__What is asked__:
Echo every line of the listing between the line holding "This screenshot has height=710, width=1250." and the line holding "(x=379, y=232)", inclusive, and nothing else.

— BEGIN —

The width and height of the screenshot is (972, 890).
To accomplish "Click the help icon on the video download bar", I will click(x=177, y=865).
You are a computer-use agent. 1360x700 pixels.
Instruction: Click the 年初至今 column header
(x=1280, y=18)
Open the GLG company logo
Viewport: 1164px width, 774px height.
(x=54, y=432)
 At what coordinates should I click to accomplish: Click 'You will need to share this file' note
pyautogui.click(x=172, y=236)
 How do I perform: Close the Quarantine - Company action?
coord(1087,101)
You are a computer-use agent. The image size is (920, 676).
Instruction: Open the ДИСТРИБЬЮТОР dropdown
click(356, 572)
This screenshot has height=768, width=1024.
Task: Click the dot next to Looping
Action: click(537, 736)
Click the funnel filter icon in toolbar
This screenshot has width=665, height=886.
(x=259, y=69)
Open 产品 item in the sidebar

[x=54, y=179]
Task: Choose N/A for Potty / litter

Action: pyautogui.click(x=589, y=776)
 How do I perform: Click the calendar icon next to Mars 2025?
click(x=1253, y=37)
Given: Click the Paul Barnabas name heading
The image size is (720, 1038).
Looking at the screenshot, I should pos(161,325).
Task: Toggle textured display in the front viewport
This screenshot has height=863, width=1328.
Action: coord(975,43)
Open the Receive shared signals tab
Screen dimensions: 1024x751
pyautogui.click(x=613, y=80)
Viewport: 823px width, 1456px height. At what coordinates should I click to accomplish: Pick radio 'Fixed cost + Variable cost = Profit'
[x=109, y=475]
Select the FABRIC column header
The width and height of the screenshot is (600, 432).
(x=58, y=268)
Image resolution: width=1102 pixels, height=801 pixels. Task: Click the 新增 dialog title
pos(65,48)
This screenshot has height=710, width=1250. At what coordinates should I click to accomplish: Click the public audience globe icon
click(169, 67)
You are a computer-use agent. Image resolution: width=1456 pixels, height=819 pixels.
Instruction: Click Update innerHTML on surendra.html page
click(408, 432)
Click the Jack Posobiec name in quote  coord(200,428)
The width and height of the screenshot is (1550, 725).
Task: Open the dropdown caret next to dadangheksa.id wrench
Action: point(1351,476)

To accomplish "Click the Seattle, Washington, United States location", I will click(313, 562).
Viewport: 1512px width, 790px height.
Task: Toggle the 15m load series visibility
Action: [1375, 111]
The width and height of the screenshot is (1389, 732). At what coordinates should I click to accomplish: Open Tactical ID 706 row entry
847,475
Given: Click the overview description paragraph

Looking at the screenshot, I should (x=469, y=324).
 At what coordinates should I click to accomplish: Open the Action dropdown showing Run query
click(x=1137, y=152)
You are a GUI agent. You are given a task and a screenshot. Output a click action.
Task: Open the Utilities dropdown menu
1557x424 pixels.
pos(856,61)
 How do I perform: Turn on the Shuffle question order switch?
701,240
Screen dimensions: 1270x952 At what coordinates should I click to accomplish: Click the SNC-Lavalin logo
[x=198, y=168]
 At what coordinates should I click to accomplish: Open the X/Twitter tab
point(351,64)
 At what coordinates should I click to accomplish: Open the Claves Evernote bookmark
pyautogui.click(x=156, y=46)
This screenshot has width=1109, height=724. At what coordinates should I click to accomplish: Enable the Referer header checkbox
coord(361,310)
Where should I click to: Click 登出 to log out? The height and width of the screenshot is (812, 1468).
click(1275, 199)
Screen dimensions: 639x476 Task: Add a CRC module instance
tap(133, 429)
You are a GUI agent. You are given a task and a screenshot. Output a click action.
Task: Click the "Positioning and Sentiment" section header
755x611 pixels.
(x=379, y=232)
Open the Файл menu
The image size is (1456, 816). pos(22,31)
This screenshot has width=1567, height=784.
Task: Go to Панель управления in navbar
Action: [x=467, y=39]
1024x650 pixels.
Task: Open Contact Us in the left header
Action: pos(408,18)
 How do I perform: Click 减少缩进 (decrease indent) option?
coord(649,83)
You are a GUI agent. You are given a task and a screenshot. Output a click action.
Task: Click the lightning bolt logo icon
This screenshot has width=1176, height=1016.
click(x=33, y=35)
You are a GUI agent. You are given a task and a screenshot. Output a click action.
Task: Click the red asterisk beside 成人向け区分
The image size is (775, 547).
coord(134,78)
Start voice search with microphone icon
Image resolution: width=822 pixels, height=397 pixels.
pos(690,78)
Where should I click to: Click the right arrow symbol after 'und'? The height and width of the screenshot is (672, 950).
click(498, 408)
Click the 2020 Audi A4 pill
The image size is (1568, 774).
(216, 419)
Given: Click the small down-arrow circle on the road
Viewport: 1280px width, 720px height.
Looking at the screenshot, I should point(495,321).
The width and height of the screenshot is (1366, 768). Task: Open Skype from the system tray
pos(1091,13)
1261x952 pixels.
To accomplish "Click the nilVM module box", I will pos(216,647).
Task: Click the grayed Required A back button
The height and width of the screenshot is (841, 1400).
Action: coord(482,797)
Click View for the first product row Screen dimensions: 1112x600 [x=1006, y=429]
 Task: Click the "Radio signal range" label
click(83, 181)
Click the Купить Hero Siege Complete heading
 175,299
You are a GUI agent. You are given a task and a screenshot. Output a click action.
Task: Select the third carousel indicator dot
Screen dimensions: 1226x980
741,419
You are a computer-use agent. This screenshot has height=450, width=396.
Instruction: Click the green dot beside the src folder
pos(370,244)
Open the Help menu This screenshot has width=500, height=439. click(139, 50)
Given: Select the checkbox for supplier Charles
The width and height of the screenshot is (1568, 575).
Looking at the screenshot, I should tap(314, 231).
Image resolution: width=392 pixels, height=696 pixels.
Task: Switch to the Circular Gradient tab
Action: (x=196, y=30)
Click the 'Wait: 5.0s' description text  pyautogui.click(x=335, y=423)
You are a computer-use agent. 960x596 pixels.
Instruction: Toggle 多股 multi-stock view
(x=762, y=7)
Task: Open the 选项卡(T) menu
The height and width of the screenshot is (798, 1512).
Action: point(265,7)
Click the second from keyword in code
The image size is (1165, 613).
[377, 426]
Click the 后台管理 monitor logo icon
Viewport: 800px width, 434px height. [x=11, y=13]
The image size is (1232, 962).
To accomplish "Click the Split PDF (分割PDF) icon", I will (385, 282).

— END —

__Result for this task__:
This screenshot has height=710, width=1250. At what coordinates should I click to accomplish: Click the public audience globe icon
click(169, 67)
You are a computer-use agent. Image resolution: width=1456 pixels, height=819 pixels.
Instruction: Click Update innerHTML on surendra.html page
click(408, 432)
Click the Jack Posobiec name in quote  coord(200,428)
The width and height of the screenshot is (1550, 725).
Task: Open the dropdown caret next to dadangheksa.id wrench
Action: point(1351,476)

To accomplish "Click the Seattle, Washington, United States location", I will click(313, 562).
Viewport: 1512px width, 790px height.
Task: Toggle the 15m load series visibility
Action: [1375, 111]
The width and height of the screenshot is (1389, 732). At what coordinates should I click to accomplish: Open Tactical ID 706 row entry
847,475
Given: Click the overview description paragraph

Looking at the screenshot, I should (x=469, y=324).
 At what coordinates should I click to accomplish: Open the Action dropdown showing Run query
click(x=1137, y=152)
You are a GUI agent. You are given a task and a screenshot. Output a click action.
Task: Open the Utilities dropdown menu
1557x424 pixels.
pos(856,61)
 How do I perform: Turn on the Shuffle question order switch?
701,240
Screen dimensions: 1270x952 At what coordinates should I click to accomplish: Click the SNC-Lavalin logo
[x=198, y=168]
 At what coordinates should I click to accomplish: Open the X/Twitter tab
point(351,64)
 At what coordinates should I click to accomplish: Open the Claves Evernote bookmark
pyautogui.click(x=156, y=46)
This screenshot has width=1109, height=724. At what coordinates should I click to accomplish: Enable the Referer header checkbox
coord(361,310)
Where should I click to: Click 登出 to log out? The height and width of the screenshot is (812, 1468).
click(1275, 199)
Screen dimensions: 639x476 Task: Add a CRC module instance
tap(133, 429)
You are a GUI agent. You are given a task and a screenshot. Output a click action.
Task: Click the "Positioning and Sentiment" section header
755x611 pixels.
(x=379, y=232)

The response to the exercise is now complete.